Cycling is also incredibly popular in Ljubljana, much more even than in other European cities. Sure, bikes can be rented at a low cost for the day, but the feature is made much easier for locals because they can use the same card that they would use to pay for the bus or to pay library fines. It is even possible for people to cycle in the pedestrian zones of the center, provided that they navigate slowly and safely. There was fear that making this part of the city into a pedestrian-only zone would ruin neighborhood businesses. Still, they never materialized because the city thought ahead and set up a massive parking structure outside the district, where people can park at a low cost and take a bus into the center for free.
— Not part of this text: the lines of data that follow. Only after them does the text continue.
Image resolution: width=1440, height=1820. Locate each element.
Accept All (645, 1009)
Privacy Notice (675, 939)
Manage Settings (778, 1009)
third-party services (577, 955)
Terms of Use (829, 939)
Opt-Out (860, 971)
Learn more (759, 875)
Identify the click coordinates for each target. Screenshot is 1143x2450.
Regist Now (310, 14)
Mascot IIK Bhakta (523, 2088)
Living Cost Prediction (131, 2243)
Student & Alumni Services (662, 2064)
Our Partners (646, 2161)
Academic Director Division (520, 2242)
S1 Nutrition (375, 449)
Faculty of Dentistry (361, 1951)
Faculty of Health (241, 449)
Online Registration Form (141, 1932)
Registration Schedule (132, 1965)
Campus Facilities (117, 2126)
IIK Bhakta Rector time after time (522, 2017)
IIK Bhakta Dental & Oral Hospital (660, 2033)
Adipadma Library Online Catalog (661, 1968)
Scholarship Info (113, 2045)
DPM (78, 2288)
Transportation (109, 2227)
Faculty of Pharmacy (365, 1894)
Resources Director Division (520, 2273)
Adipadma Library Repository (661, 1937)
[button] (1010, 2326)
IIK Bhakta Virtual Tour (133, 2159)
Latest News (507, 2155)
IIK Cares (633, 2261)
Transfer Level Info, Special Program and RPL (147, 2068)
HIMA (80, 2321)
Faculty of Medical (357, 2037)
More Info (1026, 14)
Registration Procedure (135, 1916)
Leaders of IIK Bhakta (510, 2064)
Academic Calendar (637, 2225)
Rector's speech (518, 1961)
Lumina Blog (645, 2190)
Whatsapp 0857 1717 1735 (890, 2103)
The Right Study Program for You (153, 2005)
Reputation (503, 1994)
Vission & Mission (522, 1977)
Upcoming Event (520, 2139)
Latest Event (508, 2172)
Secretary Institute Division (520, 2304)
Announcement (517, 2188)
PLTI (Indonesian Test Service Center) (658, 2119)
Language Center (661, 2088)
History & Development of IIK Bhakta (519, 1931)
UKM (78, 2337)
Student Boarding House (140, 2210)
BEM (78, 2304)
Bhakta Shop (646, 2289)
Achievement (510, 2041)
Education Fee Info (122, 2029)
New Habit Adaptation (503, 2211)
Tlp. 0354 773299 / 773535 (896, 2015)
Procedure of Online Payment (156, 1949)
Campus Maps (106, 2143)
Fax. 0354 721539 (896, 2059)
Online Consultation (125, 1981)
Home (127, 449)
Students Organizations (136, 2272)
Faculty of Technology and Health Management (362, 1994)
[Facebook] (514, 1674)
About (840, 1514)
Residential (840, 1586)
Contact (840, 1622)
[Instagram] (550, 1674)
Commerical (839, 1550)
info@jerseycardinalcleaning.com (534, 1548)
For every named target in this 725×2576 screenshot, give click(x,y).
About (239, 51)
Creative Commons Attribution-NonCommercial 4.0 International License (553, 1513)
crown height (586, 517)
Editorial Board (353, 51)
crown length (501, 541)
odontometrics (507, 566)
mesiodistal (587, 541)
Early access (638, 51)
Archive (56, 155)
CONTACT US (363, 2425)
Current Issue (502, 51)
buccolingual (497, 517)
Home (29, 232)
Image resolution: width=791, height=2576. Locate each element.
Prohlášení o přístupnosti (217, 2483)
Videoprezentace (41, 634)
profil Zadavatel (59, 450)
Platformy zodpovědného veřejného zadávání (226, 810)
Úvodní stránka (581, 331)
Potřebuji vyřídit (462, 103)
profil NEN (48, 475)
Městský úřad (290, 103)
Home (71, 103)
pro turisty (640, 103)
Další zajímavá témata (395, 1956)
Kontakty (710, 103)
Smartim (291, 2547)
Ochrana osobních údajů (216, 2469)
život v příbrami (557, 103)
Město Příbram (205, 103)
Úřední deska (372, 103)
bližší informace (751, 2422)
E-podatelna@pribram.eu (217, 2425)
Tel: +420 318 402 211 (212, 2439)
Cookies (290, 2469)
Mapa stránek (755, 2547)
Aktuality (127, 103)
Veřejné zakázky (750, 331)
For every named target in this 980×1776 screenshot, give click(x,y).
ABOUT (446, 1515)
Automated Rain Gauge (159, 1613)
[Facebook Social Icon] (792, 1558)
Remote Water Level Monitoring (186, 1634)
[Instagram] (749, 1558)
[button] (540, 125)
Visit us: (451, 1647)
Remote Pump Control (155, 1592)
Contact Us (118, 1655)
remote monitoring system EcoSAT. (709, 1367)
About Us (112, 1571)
Marko Peterlin, the director of the Institute for Spacial policies, recognizes how much these efforts have helped reduce traffic, but points out that not enough has been invested in public transportation. However, these changes are coming soon, with thirty new emission buses entering the already decent service cover the suburbs. Ljubljana is even working with neighboring cities to cover the entire Slovenian country. The idea is that by this year, “one-third of trips would happen by private vehicles, one-third by public transport and one-third by non-motorized means.”
Waste disposal comes next in the realm of accomplishments of the city. According to City Lab, the city recycles close to two-thirds of its waste and the first of all the European Union’s capitals to come up with a zero-waste strategy. There is a brilliant innovation wherein a set of collection points stores trash underground until it can be collected. These deposit points just look like normal, albeit modern-looking, trash or recycling cans. The public is allowed to use the recycling bins, but only residents can use the organic waste bins. This is maintained with a special card that uses a microchip to open the container, and only a certain amount of waste can be deposited each week.
Significant efforts have also been made to improve green spaces. This has not only happened on a municipal level: multiple civic groups and associations have gotten involved so that the city has nicer places for its residents to spend the beautiful spring days in.